For make no mistake, the church is no mere extension of social welfare, or a spiritualised social justice – justice itself is first and foremost an outpouring and clear demand of the Gospel, a lived-out commitment to the life of God which flows from the pierced side of Jesus Christ. If we look our neighbour in the face and cannot see God there, then it is not our neighbour who must repent, but we ourselves. If we cannot or will not hear the words of prophecy speaking firstly to us, demanding that we change our own orientation, our own lives, that we confess and repent of our own sins, then what hope have we of being a blessing to others?

 

My dear friends, the one who calls you – who calls us – is faithful. The one who calls us loves justice, to pray without ceasing, to endlessly kick open the doors rather than slam them shut, to be open ourselves to be surprised by joy and the relentless bursting forth of the Kingdom of Heaven.

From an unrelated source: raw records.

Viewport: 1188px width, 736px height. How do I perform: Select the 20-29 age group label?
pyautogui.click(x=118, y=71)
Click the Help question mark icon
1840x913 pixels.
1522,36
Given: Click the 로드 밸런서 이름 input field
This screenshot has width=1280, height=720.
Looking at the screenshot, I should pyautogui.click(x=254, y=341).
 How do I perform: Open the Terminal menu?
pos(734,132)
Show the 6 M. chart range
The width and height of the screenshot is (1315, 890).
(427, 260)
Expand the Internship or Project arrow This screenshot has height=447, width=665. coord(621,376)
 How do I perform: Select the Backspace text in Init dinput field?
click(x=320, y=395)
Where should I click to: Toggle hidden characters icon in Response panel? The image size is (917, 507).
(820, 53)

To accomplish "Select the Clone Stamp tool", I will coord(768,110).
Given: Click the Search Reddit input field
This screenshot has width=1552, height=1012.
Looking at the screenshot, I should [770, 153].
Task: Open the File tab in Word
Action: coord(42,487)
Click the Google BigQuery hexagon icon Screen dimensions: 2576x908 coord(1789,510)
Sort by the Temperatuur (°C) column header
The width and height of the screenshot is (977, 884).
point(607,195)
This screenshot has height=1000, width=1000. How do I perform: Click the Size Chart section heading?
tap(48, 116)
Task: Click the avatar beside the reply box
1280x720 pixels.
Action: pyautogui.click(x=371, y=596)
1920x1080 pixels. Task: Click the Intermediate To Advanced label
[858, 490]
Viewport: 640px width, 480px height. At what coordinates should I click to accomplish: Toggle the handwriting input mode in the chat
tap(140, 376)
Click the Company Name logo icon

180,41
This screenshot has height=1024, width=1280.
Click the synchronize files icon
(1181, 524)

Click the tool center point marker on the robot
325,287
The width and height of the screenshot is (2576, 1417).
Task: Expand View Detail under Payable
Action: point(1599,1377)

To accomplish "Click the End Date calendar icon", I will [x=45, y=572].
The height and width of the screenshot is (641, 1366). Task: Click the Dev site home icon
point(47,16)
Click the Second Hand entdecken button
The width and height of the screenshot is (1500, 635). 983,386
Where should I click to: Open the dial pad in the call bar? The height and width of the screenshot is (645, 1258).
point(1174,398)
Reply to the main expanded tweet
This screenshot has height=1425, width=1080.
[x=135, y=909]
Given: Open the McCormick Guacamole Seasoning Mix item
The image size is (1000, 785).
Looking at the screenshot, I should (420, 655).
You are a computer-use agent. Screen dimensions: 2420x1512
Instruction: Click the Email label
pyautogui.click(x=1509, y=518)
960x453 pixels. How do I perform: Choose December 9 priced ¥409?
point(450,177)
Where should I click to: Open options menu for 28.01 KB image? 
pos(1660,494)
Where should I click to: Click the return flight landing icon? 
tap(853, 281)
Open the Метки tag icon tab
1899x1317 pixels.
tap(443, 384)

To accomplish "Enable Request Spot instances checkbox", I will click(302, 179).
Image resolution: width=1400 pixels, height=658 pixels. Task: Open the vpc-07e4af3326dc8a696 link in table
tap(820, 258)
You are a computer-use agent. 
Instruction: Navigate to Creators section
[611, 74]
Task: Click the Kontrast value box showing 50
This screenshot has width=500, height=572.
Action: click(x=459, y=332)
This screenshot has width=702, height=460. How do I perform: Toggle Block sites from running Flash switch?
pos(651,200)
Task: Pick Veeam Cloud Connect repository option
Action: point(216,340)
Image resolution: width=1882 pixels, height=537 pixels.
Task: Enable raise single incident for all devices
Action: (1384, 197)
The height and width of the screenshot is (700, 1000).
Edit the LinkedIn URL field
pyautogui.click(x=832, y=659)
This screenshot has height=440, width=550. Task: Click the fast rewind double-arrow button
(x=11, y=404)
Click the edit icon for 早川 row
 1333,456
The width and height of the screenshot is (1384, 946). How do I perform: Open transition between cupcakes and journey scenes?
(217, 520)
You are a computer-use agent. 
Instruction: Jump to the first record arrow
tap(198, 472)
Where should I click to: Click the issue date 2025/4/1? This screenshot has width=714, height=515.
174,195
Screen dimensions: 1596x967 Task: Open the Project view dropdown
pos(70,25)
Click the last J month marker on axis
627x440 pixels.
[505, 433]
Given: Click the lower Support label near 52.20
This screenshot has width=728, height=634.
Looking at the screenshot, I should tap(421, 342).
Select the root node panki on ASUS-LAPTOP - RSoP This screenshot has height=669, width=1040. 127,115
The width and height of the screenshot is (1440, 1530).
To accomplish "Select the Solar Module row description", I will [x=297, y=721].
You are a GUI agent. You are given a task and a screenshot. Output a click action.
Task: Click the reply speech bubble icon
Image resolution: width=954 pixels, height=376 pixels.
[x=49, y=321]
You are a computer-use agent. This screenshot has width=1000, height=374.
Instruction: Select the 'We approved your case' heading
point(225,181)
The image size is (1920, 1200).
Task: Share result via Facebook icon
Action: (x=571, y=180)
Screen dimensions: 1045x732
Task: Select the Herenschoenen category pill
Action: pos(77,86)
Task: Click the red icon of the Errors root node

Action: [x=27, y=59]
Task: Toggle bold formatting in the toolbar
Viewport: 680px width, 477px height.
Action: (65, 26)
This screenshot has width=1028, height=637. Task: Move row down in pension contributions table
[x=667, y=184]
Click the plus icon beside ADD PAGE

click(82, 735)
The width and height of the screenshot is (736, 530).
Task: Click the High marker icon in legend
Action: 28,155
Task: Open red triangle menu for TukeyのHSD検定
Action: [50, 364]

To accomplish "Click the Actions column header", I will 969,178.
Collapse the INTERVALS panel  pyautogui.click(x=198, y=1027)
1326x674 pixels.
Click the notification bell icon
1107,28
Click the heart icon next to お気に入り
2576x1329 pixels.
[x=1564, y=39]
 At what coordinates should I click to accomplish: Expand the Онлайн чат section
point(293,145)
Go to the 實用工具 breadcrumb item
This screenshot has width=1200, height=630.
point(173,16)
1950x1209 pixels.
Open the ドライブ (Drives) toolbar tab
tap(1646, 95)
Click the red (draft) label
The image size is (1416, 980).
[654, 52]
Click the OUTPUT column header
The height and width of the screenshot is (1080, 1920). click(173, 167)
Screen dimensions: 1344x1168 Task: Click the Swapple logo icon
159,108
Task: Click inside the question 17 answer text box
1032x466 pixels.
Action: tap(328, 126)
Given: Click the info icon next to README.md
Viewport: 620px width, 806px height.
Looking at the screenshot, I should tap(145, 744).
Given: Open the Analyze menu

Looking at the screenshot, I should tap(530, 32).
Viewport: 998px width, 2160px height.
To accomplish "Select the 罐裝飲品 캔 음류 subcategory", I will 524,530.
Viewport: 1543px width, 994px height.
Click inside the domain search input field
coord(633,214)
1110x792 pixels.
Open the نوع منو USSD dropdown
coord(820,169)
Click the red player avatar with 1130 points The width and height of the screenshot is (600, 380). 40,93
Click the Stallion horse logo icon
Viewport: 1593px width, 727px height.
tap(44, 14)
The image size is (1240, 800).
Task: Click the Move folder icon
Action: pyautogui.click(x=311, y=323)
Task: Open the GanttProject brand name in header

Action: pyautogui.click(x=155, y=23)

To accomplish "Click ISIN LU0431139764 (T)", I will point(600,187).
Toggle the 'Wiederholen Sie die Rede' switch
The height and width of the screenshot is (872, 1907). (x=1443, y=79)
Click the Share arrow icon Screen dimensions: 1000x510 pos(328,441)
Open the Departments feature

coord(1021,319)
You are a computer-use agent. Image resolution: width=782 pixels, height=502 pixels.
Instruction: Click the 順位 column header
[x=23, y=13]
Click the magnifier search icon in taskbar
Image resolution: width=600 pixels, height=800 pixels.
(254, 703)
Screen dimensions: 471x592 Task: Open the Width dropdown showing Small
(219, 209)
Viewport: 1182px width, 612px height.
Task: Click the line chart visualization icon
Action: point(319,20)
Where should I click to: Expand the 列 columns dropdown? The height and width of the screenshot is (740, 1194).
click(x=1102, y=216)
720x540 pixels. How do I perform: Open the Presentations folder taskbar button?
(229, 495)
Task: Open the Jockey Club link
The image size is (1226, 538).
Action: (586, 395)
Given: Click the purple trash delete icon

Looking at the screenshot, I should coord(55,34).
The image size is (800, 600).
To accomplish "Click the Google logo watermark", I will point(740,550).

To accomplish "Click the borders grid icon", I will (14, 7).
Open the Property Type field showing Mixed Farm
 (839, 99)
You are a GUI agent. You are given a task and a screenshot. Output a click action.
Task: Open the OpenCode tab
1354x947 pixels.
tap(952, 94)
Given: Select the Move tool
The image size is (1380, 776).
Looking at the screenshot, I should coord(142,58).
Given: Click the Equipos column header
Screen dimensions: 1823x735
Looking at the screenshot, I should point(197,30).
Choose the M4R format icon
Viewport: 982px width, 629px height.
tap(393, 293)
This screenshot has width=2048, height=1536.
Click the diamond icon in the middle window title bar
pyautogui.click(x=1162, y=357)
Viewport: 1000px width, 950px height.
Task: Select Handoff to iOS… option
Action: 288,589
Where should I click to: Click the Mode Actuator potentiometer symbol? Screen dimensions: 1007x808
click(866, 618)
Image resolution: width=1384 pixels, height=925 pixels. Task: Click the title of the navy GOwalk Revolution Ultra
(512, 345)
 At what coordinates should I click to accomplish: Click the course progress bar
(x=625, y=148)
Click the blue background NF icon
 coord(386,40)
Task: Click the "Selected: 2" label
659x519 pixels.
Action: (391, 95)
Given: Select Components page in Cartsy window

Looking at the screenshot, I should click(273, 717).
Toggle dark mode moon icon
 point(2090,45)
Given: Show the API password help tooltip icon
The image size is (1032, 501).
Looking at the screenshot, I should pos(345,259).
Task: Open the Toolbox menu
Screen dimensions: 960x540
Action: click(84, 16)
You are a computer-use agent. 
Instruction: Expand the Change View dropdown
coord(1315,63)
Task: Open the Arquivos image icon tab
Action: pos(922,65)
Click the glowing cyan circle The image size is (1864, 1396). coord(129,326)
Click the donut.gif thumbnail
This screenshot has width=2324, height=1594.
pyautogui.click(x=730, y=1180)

The one who calls us does not do so to condemn or to exclude, but to rejoice. ‘Rejoice with joy, you that have been in sorrow: that you may exult, and be filled from the breasts of your consolation.’

 

The call may need us to be courageous beyond our wildest imaginings, but that same call promises more than the even the human heart can comprehend.

 

For as the earth brings forth its shoots,
          and as a garden causes what is sown in it to spring up,
     so the Lord GOD will cause righteousness and praise
          to spring up before all the nations.

 

That is full-fat Christianity – justice and all. The one who calls you is faithful, and he will do this.